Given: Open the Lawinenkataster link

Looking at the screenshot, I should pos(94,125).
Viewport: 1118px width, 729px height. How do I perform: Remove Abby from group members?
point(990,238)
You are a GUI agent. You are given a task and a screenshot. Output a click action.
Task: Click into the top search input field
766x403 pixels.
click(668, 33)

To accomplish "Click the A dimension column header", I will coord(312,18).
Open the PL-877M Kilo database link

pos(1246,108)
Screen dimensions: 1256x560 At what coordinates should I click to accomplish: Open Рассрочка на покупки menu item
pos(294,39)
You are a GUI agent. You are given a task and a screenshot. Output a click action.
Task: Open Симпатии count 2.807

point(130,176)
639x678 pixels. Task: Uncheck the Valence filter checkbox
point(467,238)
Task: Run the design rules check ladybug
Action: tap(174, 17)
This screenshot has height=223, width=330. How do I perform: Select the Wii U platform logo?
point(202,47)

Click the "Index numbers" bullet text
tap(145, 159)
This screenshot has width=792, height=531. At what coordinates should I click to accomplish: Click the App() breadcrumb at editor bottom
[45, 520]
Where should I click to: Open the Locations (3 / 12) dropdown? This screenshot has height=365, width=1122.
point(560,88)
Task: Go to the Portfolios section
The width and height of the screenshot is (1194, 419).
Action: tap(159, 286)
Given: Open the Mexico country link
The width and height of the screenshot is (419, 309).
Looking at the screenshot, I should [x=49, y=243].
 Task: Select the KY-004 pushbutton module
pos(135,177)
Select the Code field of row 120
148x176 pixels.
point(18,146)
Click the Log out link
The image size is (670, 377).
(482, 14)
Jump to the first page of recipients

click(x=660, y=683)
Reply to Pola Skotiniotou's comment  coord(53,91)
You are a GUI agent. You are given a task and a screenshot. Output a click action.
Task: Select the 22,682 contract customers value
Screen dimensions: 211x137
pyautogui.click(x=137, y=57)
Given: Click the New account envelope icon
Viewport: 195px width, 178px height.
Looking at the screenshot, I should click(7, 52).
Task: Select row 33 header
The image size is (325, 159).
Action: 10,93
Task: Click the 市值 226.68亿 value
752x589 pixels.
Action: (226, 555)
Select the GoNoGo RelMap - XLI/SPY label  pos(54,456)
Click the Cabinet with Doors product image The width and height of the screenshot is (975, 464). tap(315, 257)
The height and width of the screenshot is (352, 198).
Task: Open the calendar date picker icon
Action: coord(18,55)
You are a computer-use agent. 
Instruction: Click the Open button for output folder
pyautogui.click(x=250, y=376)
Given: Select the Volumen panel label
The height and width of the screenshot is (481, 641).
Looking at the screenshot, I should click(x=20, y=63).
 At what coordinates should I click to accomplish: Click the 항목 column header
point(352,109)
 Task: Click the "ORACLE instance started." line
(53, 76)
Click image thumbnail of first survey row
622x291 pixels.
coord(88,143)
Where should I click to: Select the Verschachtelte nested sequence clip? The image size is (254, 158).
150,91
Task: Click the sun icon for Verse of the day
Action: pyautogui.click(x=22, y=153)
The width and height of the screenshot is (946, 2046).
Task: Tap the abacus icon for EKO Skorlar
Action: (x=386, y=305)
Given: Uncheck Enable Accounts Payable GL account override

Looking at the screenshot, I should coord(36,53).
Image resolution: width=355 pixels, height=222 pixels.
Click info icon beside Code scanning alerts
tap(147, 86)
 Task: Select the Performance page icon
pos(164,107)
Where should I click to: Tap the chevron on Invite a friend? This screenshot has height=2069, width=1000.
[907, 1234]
•••
[PROBLEM TO WORK ON] Transcribe the material above. Change nothing in it.

[THE COMPLETED TASK]
Given: Open the Lawinenkataster link

Looking at the screenshot, I should pos(94,125).
Viewport: 1118px width, 729px height. How do I perform: Remove Abby from group members?
point(990,238)
You are a GUI agent. You are given a task and a screenshot. Output a click action.
Task: Click into the top search input field
766x403 pixels.
click(668, 33)

To accomplish "Click the A dimension column header", I will coord(312,18).
Open the PL-877M Kilo database link

pos(1246,108)
Screen dimensions: 1256x560 At what coordinates should I click to accomplish: Open Рассрочка на покупки menu item
pos(294,39)
You are a GUI agent. You are given a task and a screenshot. Output a click action.
Task: Open Симпатии count 2.807

point(130,176)
639x678 pixels. Task: Uncheck the Valence filter checkbox
point(467,238)
Task: Run the design rules check ladybug
Action: tap(174, 17)
This screenshot has height=223, width=330. How do I perform: Select the Wii U platform logo?
point(202,47)

Click the "Index numbers" bullet text
tap(145, 159)
This screenshot has width=792, height=531. At what coordinates should I click to accomplish: Click the App() breadcrumb at editor bottom
[45, 520]
Where should I click to: Open the Locations (3 / 12) dropdown? This screenshot has height=365, width=1122.
point(560,88)
Task: Go to the Portfolios section
The width and height of the screenshot is (1194, 419).
Action: tap(159, 286)
Given: Open the Mexico country link
The width and height of the screenshot is (419, 309).
Looking at the screenshot, I should [x=49, y=243].
 Task: Select the KY-004 pushbutton module
pos(135,177)
Select the Code field of row 120
148x176 pixels.
point(18,146)
Click the Log out link
The image size is (670, 377).
(482, 14)
Jump to the first page of recipients

click(x=660, y=683)
Reply to Pola Skotiniotou's comment  coord(53,91)
You are a GUI agent. You are given a task and a screenshot. Output a click action.
Task: Select the 22,682 contract customers value
Screen dimensions: 211x137
pyautogui.click(x=137, y=57)
Given: Click the New account envelope icon
Viewport: 195px width, 178px height.
Looking at the screenshot, I should click(7, 52).
Task: Select row 33 header
The image size is (325, 159).
Action: 10,93
Task: Click the 市值 226.68亿 value
752x589 pixels.
Action: (226, 555)
Select the GoNoGo RelMap - XLI/SPY label  pos(54,456)
Click the Cabinet with Doors product image The width and height of the screenshot is (975, 464). tap(315, 257)
The height and width of the screenshot is (352, 198).
Task: Open the calendar date picker icon
Action: coord(18,55)
You are a computer-use agent. 
Instruction: Click the Open button for output folder
pyautogui.click(x=250, y=376)
Given: Select the Volumen panel label
The height and width of the screenshot is (481, 641).
Looking at the screenshot, I should click(x=20, y=63).
 At what coordinates should I click to accomplish: Click the 항목 column header
point(352,109)
 Task: Click the "ORACLE instance started." line
(53, 76)
Click image thumbnail of first survey row
622x291 pixels.
coord(88,143)
Where should I click to: Select the Verschachtelte nested sequence clip? The image size is (254, 158).
150,91
Task: Click the sun icon for Verse of the day
Action: pyautogui.click(x=22, y=153)
The width and height of the screenshot is (946, 2046).
Task: Tap the abacus icon for EKO Skorlar
Action: (x=386, y=305)
Given: Uncheck Enable Accounts Payable GL account override

Looking at the screenshot, I should coord(36,53).
Image resolution: width=355 pixels, height=222 pixels.
Click info icon beside Code scanning alerts
tap(147, 86)
 Task: Select the Performance page icon
pos(164,107)
Where should I click to: Tap the chevron on Invite a friend? This screenshot has height=2069, width=1000.
[907, 1234]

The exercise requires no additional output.